• **TEXT PASSAGE**:

Malnutrition, Post-harvest losses (PHLs) and aflatoxins in developing countries are three major challenges that require intervention to reduce the number of hungry and malnutrition people, especially in developing countries. In Uganda for example, PHLs are more than 26% of the total agricultural production and these extremely affect subsistence/smallholder farmers. In Uganda, more than 68% of the population depend entirely on agriculture for survival. Uganda loses more than $38 million (Ugandan Shillings 140 billion) because of the failure to export grains due to aflatoxins and PHLs. In 2013 alone, more than 600,000 tons of maize worth $2.7 million (Uganda Shillings ten (10) billion) destined for neighboring Kenya was rejected because they contained traces of aflatoxin. Many smallholder/substance farmers are not aware of aflatoxins, yet these are dangerous carcinogens that are killing people in developing countries.
Besides, according to the Ministry of Health in Uganda, more than 2.3 million young children are chronically malnourished and in addition 16% of children under 5 years are underweight while 6% are wasted and 12% of women are malnourished thus putting the levels of malnutrition at an acceptable rate in Uganda yet the population is increasing with time in Uganda.
The innovation(s) to solve malnutrition, PHLs and aflatoxins is to encourage, sensitize, and help farmers to grow grain amaranth while at the same time using it as a natural/pesticide free method to minimize PHLs and aflatoxins. Dr. Bbosa has done research on the mentioned innovations and thus he is looking for funds to scale the innovations.
Amaranth belongs to the order Caryophyllales, family Amaranthaceae, subfamily Amaranthoideae, genus Amaranthus and it is used as a vegetable, food, forage and some as ornamental while others are weeds. Grain Amaranth (GA) can grow in diverse conditions and it’s pollinated by wind and/or insects. GA fills the corn/maize kernel inter-granular spaces which by doing so restrict maize weevil movement to access kernels thus contributing to weevil mortality and quality control.

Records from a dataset
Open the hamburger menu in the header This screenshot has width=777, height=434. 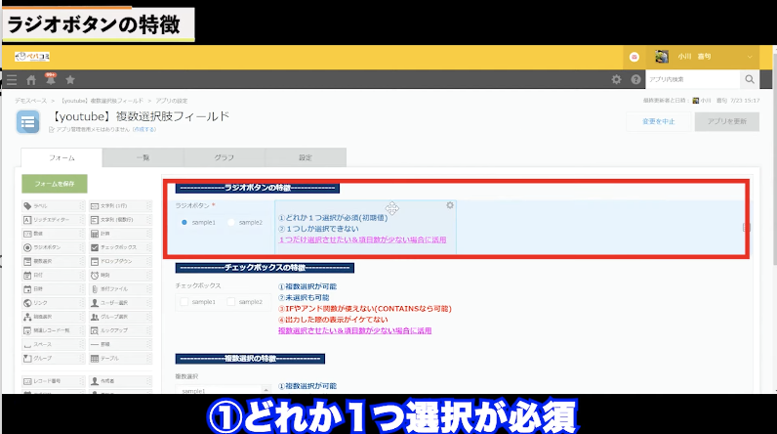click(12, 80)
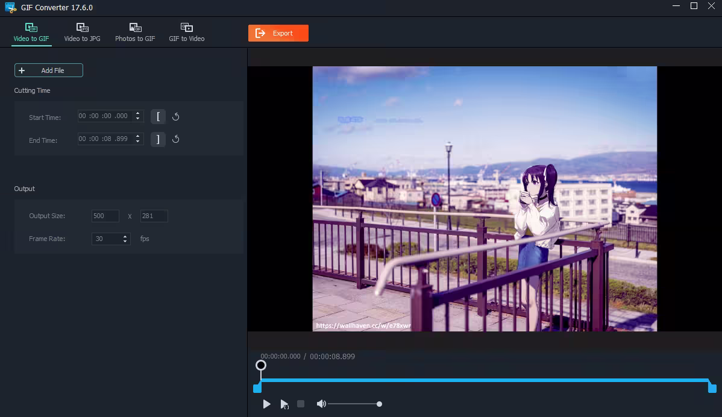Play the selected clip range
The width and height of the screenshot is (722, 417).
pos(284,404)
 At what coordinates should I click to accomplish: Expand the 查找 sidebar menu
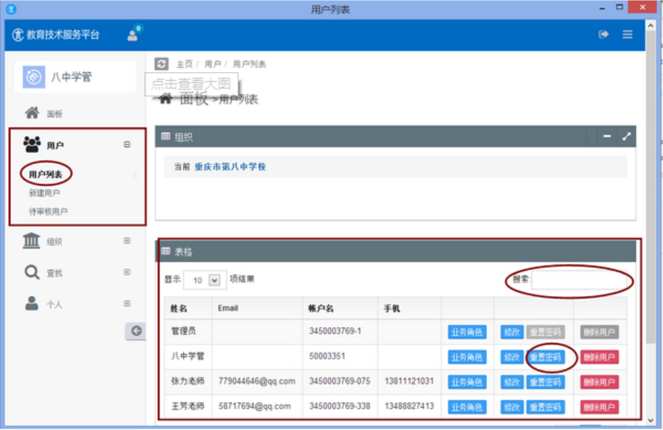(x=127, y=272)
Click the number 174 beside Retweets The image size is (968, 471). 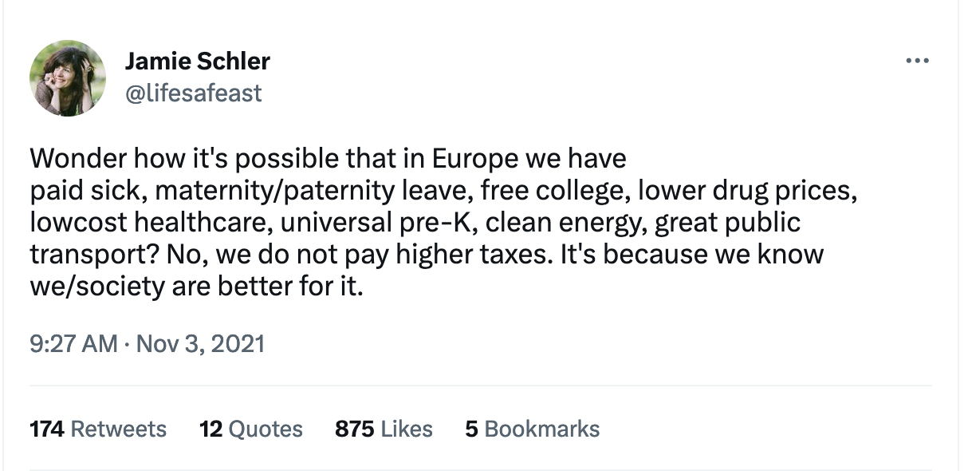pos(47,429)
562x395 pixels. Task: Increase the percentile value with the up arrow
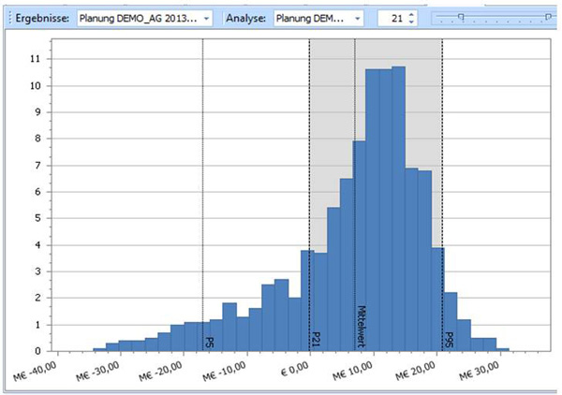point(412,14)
---
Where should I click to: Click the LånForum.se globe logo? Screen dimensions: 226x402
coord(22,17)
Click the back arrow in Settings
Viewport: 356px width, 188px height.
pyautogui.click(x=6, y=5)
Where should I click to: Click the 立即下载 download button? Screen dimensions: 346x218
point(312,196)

• **PROBLEMS TO WORK ON**:
a - Reproduce the stretch of the passage on malnutrition, post-harvest losses and aflatoxins in Uganda from "Amaranth belongs to" through "and quality control.", word for word.
b - Continue the passage on grain amaranth and post-harvest losses in Uganda from the point where it ends.

• **TASK-BY-TASK RESULTS**:
a -
Amaranth belongs to the order Caryophyllales, family Amaranthaceae, subfamily Amaranthoideae, genus Amaranthus and it is used as a vegetable, food, forage and some as ornamental while others are weeds. Grain Amaranth (GA) can grow in diverse conditions and it’s pollinated by wind and/or insects. GA fills the corn/maize kernel inter-granular spaces which by doing so restrict maize weevil movement to access kernels thus contributing to weevil mortality and quality control.

b -
On the other hand, amaranth has higher protein content (high in the amino acid lysine that is a limiting factor in cereals like maize, rice, and wheat.) compared to other cereals thus making it a good grain for human consumption and to help remedy world hunger and malnutrition and besides, it is nutritious with high amounts of vitamin C, iron, beta carotene, folic acid. Amaranth leaves and stems may be eaten in either raw or in cooked form as any vegetables whereas its seed can be milled into flour or popped. It’s reported to be of benefit for people suffering from HIV/AIDS and for those using anti-retroviral drugs. Amaranth oil effects of lowering total serum triglycerides and density lipoproteins (LDL) have been reported in animal & human studies. The GA benefits are summarized below;
- High protein – For growth, bodybuilding & repair
- GA protein is well balanced – Essential amino acids comparable to milk
- GA proteins are highly digestible – Suitable for all ages and conditions
- High in calcium – Two times the level in milk – for strong bones & teeth
- GA is high in iron – Prevents anaemia
- High in fiber – Lowers body cholesterol & prevents colon cancer
- Lower calories than other grains – for weight control.
- Low fat & high proportion of ‘good fats’ 7% fat & 75% polyunsaturated fatty acids (PUFA) – Prevents heart disease
- High in antioxidants – vitamin E (compares to olive oil) for heart health, anti-cancer and anti-ageing
- Low glycemic index – Beneficial to diabetics
This innovation hits tthree birds with one stone i.e. reducing PHLs and aflatoxins and fighting malnutrition.